In college I read A Good Man is Hard to Find by Flannery O’Connor in an English class. I remember thinking, why haven’t I read her before now! Why have they hid this writer from me! I don’t know who hid her per se but I couldn’t believe I’d never even heard anyone talk about her before! My English professor told me about Wise Blood. I read all of O’Connor’s work. It resonated with me because of my religious experiences. Wise Blood was the book that made me want to be a writer again. Several years went by. I really didn’t write that much. I wasn’t that good at it. Writing was, and is, hard work unless you totally immerse yourself in it. Then, it can be sublime.
Several years went by. I discovered the annual New Stories from the South collection. I started to read that collection religiously. I came across Larry Brown’s works because of that series. I think I read Facing the Music first. Then, I found Joe. I sensed that my spiritual experiences along with the kind of rural characters I recognized in Brown’s work was something I could write about as well. Even before Brown, I read a couple of books by Harry Crews. In a Childhood: The Biography of a Place, Crews opens with these startling lines: “My first memory is of a time ten years before I was born, and the memory takes place where I have never been and involves my daddy whom I never knew.” This line really spoke volumes to me as I mentioned earlier that I felt disconnected. Now, I can see that one reason I decided to write was to find these connections and some of them I’ve found in events real and imagined. The historic record and the fictional world of imagination come together in the writer’s mind and form this bridge to emotion, to understanding and connection. Readers read for this connection just as much as writer’s write for it. I recently read this piece in the Oxford American that Barry Hannah wrote. Something he said stuck out to me: “But I believe he (a writer) might also be a sort of narcoleptic who requires constant waking up by his own imaginative work.

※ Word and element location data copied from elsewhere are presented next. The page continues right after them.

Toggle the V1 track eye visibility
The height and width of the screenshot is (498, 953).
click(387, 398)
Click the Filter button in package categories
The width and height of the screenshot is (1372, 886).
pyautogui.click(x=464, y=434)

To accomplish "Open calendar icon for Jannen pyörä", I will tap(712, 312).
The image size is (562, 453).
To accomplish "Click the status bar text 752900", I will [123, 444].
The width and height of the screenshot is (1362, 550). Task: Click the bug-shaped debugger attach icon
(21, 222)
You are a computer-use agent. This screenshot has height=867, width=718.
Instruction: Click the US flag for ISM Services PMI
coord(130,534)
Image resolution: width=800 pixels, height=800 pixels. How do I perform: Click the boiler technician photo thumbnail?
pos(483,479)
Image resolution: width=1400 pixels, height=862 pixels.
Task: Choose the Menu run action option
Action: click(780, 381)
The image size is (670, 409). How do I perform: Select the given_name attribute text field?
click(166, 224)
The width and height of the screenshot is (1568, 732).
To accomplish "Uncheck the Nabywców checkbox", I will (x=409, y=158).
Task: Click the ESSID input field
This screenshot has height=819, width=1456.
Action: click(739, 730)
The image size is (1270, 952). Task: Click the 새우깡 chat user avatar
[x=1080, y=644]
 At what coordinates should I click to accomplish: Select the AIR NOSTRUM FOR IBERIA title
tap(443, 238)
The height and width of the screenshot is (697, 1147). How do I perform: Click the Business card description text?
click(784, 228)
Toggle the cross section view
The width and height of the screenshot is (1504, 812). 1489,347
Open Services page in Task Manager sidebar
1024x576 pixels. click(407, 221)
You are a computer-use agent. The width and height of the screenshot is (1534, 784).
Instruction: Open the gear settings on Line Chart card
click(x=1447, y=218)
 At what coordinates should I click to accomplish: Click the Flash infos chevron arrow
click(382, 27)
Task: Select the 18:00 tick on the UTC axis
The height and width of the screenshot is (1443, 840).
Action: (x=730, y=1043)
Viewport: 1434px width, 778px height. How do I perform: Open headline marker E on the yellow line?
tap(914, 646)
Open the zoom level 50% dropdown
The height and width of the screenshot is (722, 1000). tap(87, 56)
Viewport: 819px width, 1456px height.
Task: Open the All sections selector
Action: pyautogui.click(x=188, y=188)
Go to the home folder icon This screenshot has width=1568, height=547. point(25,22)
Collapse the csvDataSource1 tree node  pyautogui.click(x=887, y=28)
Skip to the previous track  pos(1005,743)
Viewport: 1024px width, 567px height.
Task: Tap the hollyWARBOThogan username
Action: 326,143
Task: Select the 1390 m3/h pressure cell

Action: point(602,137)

He is closer to sleep and dream, and his memory is more haunted . . .”
At one time I thought I would find all the answers in a person…and later I thought I might find them in a book…then I thought I might find them within and from my own writing. Now, pushing 50, I find I’m more resigned with being (with process) than thinking I know all the answers. My advice would be don’t be so quick to eliminate all of the mystery. You only get that sense of wonder one time and it cannot be duplicated. This is the mystery I’m talking about.